◆ Brano fornito ◆
################

Esiste una casistica a livello nazionale che possa far luce su quante persone muoiono in ospedale, in casa o nelle RSA (residenze per anziani)?
Non mi risulta. Qualche indicazione al riguardo, alquanto dettagliata, ci viene data dalla Lombardia e Veneto, due regioni fortemente colpite dalla pandemia del Cov-2. In Lombardia su 19.706 morti registrati dall’inizio della pandemia fino al 17 novembre 2020 nelle terapie intensive è stata registrata una cifra del 9.7% del totale e del 16.1% dei decessi complessivi ospedalieri.

«Questi numeri ci dicono che i morti non vengono dalla terapia intensiva» cosi ha detto, ai primi di novembre, il professor Giuliano Remuzzi, direttore dell’Istituto Mario Negri di Milano, uno dei più importanti ricercatori italiani.

«Da dove derivano allora?». Questo si è chiesto il giornalista Antonio Grizzuti (La Verità del 24/11/20). Sorprendentemente la metà (50.4%) dei decessi totali proviene dai reparti ordinari delle corsie ospedaliere (8 decessi su 10).

################

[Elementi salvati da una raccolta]
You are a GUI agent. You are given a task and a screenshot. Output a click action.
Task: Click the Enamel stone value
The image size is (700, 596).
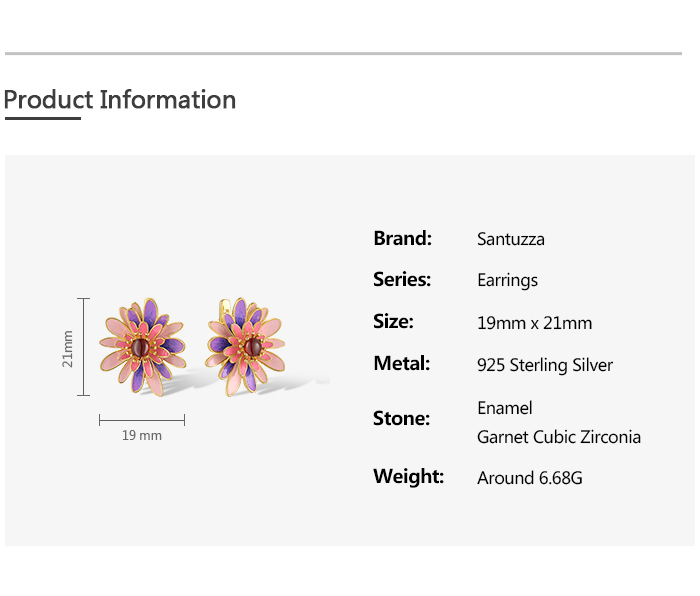pyautogui.click(x=505, y=408)
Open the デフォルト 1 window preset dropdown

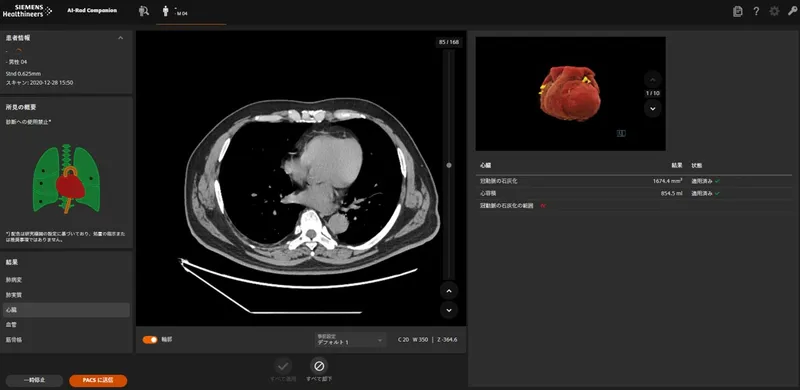tap(351, 339)
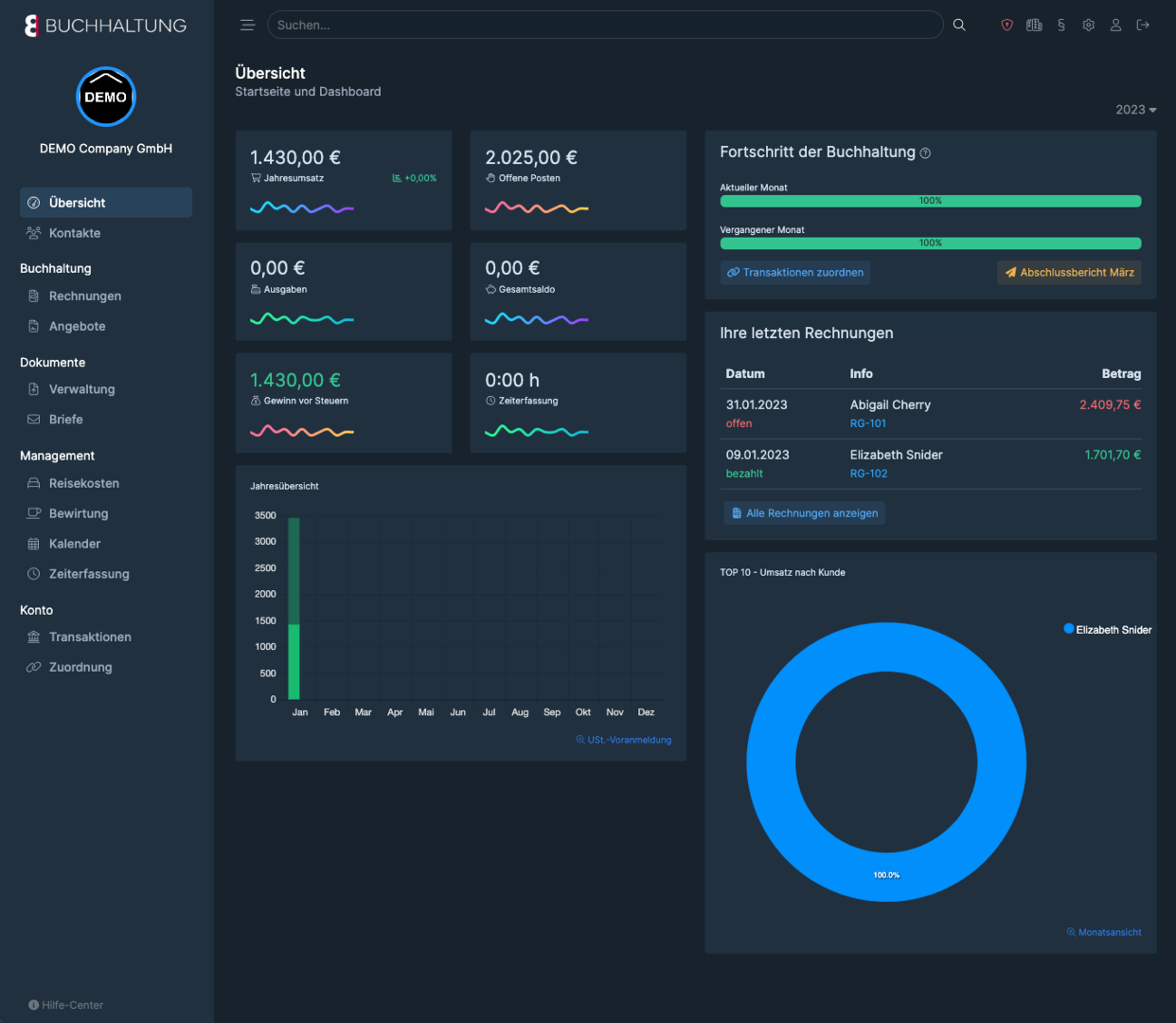Click the search magnifier icon
This screenshot has height=1023, width=1176.
coord(959,25)
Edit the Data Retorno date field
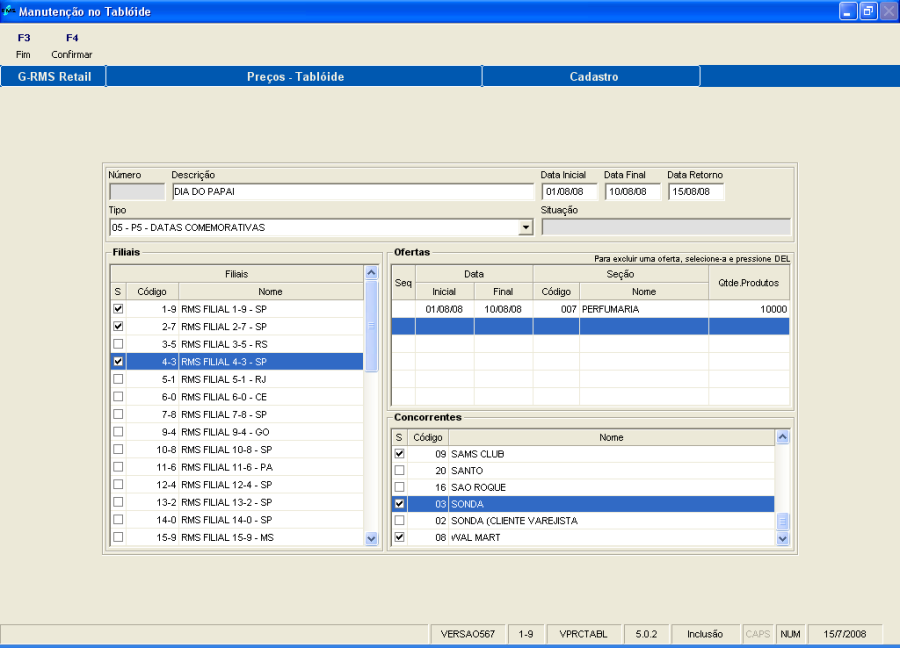Image resolution: width=900 pixels, height=648 pixels. (x=695, y=192)
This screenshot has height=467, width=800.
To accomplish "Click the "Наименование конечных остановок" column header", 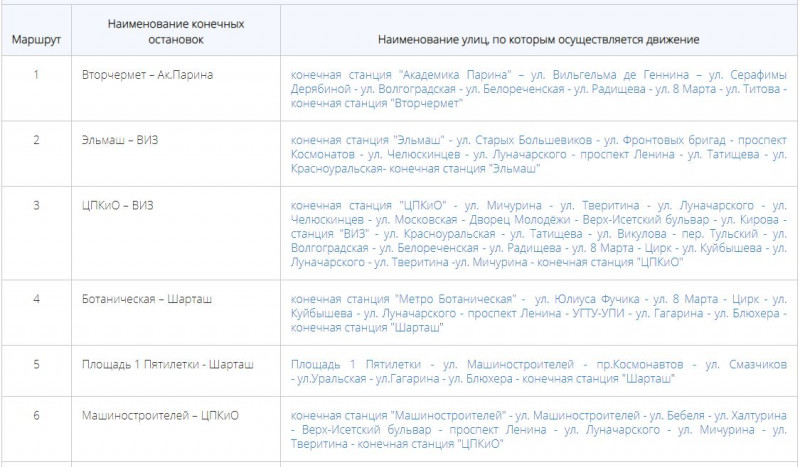I will 164,31.
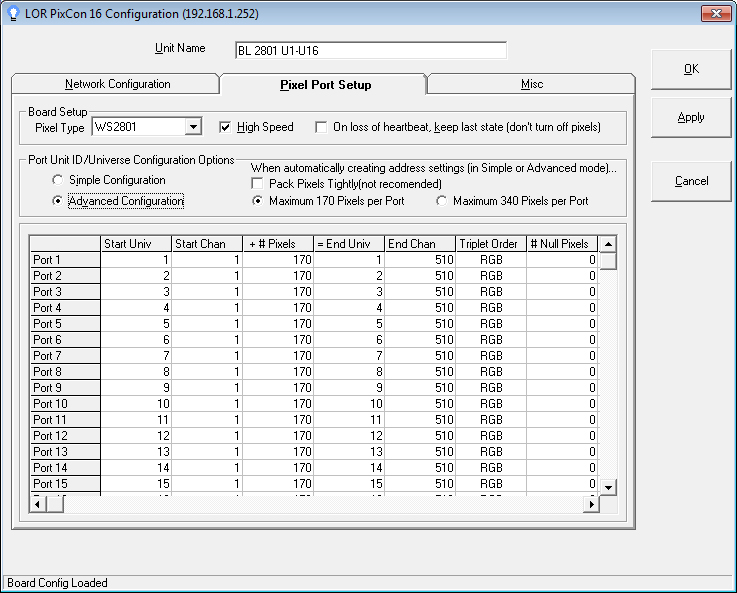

################

◆ Cosa farai ◆
Rispondi a queste domande sul brano riguardo ai decessi:
1. Da quali due regioni arrivano indicazioni dettagliate sul luogo dei decessi?
2. Chi dirige l'Istituto Mario Negri di Milano?
3. Quale giornalista si è chiesto «Da dove derivano allora?»?

◆ Risultato dell'esercizio ◆
1. Lombardia e Veneto.
2. Il professor Giuliano Remuzzi.
3. Antonio Grizzuti.